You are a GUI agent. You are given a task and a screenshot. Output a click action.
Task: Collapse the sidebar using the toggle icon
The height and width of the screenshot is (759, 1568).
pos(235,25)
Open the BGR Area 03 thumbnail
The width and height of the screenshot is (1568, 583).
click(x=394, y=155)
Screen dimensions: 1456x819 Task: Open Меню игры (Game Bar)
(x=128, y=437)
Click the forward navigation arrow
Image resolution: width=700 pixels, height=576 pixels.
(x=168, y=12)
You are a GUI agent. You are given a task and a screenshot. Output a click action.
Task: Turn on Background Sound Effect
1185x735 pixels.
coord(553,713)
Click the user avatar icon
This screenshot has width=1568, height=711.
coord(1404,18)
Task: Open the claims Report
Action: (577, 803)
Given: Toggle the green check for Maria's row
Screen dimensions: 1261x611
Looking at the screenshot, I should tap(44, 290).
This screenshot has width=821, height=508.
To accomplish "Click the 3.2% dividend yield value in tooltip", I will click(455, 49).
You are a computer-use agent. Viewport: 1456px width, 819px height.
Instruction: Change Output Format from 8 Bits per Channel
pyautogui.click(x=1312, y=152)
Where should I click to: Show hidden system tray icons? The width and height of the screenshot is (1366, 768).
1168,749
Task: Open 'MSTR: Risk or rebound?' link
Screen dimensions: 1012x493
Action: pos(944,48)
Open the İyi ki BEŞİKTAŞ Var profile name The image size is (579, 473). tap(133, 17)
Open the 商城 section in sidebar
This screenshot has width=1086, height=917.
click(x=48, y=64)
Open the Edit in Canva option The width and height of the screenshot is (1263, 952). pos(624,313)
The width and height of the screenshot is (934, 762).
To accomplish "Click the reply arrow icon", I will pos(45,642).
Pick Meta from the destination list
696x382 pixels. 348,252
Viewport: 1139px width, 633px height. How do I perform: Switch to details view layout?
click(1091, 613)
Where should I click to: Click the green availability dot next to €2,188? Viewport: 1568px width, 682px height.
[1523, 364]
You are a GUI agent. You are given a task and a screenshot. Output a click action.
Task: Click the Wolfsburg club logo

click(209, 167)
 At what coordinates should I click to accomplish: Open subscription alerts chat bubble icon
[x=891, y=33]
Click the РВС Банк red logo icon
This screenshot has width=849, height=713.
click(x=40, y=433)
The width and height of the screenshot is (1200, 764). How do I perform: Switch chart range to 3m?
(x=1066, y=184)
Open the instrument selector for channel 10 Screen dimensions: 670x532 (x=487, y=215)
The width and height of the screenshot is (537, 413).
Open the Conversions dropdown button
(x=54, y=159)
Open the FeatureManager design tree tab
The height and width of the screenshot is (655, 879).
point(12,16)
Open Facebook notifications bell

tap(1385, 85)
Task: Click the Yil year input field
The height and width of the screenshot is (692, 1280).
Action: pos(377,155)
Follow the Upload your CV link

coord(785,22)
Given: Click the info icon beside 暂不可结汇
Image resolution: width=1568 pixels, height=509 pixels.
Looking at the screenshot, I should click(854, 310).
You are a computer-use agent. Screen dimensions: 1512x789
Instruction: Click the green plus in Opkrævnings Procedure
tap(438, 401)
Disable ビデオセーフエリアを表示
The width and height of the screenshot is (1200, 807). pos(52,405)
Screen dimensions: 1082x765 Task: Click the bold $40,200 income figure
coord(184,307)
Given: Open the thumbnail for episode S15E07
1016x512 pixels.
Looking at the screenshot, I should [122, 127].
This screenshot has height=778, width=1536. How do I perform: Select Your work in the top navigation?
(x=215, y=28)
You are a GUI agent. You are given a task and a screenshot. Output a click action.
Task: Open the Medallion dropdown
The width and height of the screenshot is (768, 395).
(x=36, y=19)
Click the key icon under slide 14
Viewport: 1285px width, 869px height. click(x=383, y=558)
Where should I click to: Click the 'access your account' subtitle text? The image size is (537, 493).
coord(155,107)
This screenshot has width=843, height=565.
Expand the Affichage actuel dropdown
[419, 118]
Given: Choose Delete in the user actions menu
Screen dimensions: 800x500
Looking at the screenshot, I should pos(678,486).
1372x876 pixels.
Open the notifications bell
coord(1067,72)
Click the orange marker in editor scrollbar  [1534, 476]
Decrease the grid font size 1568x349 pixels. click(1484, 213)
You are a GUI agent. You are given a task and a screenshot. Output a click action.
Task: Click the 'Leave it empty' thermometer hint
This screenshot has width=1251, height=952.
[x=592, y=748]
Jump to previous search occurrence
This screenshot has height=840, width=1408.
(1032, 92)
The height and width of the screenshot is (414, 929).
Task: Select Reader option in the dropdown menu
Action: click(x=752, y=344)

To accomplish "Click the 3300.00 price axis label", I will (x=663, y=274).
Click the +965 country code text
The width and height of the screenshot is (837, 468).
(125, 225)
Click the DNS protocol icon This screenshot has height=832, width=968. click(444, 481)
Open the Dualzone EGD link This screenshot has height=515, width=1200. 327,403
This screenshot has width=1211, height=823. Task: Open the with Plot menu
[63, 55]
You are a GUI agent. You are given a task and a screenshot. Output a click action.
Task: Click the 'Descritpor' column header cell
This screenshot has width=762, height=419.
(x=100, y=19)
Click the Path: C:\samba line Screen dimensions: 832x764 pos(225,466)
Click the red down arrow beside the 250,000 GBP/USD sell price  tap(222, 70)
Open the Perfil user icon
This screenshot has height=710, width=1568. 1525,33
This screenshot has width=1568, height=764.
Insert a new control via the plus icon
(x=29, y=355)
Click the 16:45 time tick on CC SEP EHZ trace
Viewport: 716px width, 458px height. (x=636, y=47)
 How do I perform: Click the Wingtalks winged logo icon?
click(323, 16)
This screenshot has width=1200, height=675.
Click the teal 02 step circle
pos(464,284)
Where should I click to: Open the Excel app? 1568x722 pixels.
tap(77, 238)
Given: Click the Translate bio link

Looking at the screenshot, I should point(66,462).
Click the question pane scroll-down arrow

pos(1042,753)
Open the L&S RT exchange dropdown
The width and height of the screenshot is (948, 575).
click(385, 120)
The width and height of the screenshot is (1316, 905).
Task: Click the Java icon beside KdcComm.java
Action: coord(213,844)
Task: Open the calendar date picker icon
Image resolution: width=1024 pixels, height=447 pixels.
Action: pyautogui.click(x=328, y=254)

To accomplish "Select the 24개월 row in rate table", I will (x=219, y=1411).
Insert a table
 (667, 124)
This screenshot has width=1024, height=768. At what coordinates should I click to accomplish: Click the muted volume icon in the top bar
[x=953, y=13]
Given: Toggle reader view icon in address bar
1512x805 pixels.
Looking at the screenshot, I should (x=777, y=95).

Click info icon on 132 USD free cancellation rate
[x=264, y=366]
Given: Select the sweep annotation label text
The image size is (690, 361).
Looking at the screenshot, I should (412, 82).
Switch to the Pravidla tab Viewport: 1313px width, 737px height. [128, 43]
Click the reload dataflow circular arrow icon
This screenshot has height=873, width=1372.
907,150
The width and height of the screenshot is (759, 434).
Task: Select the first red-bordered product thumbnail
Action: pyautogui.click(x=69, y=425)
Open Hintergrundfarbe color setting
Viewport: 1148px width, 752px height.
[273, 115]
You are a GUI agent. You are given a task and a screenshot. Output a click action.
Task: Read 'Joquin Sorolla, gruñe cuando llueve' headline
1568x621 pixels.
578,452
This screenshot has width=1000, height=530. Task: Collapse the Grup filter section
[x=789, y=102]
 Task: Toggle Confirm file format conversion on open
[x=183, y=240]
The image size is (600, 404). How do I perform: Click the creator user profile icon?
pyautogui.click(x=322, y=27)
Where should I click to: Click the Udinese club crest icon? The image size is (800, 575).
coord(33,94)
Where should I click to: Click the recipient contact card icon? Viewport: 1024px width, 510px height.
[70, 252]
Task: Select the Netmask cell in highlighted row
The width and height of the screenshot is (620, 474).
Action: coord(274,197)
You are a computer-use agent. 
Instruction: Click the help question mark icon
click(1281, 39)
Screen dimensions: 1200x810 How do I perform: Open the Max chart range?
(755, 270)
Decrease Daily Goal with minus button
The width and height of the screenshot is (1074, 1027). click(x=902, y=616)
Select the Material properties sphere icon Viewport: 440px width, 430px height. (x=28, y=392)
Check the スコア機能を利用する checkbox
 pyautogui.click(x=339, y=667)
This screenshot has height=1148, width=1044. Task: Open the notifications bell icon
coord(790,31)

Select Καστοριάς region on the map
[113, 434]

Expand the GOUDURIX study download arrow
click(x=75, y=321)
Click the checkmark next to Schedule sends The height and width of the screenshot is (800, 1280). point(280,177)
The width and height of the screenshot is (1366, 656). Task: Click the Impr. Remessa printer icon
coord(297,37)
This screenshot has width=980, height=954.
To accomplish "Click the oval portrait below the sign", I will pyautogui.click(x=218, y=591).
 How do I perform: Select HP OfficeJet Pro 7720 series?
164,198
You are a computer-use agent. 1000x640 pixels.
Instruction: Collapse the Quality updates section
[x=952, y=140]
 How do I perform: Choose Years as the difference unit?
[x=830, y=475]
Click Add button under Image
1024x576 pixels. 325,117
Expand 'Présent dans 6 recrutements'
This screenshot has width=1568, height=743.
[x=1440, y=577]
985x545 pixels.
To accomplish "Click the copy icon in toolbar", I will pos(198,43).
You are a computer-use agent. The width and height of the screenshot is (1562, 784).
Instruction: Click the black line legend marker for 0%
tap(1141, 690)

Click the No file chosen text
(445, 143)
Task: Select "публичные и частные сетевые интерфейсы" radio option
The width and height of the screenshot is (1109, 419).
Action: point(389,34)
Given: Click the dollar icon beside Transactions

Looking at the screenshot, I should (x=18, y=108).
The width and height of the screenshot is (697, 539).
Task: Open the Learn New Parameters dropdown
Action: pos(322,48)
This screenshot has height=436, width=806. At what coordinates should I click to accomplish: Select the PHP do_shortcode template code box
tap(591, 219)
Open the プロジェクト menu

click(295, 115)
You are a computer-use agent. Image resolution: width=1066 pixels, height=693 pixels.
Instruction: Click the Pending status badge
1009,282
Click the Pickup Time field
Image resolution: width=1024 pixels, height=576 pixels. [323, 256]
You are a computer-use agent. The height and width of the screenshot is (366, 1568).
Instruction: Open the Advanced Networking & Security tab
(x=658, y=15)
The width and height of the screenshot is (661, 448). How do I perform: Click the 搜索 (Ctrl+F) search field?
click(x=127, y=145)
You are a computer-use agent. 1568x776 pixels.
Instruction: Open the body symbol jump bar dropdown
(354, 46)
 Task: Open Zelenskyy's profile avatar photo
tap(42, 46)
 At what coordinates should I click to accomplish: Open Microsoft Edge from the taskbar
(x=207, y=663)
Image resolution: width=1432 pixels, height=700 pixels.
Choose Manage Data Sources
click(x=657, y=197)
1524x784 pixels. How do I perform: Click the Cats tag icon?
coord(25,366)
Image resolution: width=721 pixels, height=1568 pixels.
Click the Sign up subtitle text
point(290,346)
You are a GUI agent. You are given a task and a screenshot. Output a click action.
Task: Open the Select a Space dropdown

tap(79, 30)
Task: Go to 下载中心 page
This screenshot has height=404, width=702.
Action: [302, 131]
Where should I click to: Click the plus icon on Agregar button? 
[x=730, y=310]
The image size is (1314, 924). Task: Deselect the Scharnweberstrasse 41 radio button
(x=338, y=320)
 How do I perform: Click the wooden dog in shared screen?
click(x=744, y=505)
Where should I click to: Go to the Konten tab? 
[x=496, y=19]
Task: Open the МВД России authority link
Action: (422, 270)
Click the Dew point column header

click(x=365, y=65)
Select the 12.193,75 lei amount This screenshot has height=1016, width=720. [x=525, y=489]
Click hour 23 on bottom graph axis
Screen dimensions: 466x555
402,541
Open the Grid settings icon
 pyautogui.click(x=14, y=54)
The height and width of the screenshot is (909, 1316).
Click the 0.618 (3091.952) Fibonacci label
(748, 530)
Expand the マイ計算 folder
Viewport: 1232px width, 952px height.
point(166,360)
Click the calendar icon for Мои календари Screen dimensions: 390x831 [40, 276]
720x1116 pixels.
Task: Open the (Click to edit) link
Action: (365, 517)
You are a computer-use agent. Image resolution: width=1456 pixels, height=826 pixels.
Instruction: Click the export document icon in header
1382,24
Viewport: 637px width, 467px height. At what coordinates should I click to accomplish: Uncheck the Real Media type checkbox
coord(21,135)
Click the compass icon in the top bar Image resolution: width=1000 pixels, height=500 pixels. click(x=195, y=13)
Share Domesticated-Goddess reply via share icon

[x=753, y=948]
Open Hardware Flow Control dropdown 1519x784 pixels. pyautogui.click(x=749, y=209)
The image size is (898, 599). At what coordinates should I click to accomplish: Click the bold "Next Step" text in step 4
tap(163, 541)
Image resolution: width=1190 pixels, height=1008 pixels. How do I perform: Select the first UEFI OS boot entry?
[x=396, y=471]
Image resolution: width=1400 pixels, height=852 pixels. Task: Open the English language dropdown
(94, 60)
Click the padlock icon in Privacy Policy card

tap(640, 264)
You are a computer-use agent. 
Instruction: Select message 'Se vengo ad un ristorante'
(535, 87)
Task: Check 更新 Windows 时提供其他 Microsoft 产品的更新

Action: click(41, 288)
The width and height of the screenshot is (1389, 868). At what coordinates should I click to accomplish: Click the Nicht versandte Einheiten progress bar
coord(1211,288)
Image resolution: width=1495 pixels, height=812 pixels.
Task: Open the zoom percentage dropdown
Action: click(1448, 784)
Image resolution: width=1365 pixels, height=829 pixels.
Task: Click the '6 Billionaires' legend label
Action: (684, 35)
------------------------------------------------------------------------
§ PROMPT
How many lines of the rows above contain the string "computer"? Reply with the number alone.

§ TASK OUTPUT
10